= ASSIGNED TASK =
Look through the records below for the line holding "Switch keyboard layout via the РУС indicator". Write it out exactly, with each following line through the line holding "Open the Upload Doc file picker".

= DATA FOR REVIEW =
+ + +

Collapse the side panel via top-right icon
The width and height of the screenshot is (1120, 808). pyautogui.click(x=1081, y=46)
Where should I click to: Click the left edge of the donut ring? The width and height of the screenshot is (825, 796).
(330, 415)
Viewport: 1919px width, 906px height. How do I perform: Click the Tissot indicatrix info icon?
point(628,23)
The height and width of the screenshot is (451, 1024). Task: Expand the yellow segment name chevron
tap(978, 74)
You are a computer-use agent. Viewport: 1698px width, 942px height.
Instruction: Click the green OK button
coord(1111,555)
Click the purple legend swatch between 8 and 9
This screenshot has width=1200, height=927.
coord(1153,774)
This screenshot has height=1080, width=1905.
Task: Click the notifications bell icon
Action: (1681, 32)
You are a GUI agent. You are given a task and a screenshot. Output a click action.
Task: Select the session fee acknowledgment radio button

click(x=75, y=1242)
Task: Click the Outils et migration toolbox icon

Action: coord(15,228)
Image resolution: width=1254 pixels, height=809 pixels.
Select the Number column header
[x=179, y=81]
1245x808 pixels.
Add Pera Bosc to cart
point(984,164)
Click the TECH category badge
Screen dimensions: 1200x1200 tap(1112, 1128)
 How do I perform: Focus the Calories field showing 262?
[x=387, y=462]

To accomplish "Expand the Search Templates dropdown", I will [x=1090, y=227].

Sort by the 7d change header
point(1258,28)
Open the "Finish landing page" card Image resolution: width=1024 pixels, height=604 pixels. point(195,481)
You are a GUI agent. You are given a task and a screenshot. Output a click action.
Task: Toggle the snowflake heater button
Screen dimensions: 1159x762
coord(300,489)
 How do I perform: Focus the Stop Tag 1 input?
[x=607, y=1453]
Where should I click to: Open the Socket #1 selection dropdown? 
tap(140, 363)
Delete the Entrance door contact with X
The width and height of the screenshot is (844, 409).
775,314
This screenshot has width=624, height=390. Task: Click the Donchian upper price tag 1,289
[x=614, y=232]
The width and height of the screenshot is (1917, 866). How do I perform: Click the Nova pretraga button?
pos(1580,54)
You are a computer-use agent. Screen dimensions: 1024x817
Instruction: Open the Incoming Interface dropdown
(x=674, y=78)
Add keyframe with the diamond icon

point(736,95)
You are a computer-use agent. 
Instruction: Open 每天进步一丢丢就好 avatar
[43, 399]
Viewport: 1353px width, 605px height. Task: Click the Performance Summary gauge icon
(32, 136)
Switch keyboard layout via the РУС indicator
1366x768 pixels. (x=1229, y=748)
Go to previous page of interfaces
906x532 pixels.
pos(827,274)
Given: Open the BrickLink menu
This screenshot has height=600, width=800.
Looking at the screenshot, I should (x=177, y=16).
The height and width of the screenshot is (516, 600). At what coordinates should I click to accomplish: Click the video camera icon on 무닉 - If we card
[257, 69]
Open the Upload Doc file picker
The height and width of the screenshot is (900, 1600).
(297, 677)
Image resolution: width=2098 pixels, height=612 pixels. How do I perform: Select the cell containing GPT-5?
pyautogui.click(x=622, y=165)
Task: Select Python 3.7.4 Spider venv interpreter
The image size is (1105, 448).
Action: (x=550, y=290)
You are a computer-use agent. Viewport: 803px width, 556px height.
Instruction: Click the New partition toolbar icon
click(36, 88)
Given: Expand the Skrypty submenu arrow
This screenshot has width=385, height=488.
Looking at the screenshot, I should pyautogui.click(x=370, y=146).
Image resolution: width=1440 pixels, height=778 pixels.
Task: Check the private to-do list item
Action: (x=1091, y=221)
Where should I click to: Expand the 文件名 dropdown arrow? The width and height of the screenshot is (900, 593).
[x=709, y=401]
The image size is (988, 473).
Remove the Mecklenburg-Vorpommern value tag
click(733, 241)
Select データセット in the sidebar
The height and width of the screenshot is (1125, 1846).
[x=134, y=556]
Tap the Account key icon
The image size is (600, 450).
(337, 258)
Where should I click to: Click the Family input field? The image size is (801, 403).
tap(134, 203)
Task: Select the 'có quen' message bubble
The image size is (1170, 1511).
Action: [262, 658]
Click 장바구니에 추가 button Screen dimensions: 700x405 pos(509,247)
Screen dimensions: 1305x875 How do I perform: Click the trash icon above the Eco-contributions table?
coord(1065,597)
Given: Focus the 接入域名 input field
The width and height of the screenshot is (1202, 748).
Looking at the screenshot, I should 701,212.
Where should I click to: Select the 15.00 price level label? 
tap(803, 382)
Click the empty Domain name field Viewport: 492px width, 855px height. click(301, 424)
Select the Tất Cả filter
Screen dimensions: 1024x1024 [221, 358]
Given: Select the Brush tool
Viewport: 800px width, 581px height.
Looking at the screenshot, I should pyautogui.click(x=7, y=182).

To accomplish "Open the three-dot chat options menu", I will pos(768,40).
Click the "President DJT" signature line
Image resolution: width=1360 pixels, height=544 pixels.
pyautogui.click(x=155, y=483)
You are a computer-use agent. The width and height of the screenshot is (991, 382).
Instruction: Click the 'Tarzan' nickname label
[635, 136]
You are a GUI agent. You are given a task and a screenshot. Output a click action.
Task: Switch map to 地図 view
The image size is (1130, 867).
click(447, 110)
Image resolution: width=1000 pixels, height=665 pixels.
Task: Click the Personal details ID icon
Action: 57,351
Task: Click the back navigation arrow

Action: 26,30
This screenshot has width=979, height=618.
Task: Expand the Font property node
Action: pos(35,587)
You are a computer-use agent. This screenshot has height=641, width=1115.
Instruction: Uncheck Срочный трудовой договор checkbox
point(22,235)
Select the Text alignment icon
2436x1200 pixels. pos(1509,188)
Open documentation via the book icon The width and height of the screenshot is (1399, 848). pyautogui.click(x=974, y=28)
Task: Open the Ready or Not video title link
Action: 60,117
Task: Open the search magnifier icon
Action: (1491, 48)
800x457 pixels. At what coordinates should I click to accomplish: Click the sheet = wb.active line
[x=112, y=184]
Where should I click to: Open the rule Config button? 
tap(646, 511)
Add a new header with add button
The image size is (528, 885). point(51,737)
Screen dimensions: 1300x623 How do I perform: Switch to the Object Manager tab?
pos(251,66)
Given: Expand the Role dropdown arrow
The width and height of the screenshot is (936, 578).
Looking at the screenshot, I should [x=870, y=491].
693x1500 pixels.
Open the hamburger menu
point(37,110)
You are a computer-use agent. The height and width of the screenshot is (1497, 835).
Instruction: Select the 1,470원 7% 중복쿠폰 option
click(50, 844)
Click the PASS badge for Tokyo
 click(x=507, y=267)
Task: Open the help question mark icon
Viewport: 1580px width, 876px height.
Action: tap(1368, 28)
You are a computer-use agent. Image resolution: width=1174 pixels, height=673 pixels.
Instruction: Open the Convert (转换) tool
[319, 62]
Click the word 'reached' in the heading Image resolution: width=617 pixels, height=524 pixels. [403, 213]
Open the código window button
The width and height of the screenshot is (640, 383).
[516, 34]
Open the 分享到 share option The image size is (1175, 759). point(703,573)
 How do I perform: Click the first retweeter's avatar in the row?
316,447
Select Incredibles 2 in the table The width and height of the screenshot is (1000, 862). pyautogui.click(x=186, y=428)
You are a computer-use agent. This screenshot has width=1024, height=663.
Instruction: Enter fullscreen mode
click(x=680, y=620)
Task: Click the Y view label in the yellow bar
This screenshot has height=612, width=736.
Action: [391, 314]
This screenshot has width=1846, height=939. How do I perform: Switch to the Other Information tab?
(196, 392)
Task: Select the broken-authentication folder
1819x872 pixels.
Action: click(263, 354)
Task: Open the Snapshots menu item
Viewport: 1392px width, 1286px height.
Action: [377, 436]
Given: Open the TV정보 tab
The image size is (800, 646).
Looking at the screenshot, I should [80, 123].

+ + +

= OUTPUT OF THE TASK =
Switch keyboard layout via the РУС indicator
1366x768 pixels. (x=1229, y=748)
Go to previous page of interfaces
906x532 pixels.
pos(827,274)
Given: Open the BrickLink menu
This screenshot has height=600, width=800.
Looking at the screenshot, I should (x=177, y=16).
The height and width of the screenshot is (516, 600). At what coordinates should I click to accomplish: Click the video camera icon on 무닉 - If we card
[257, 69]
Open the Upload Doc file picker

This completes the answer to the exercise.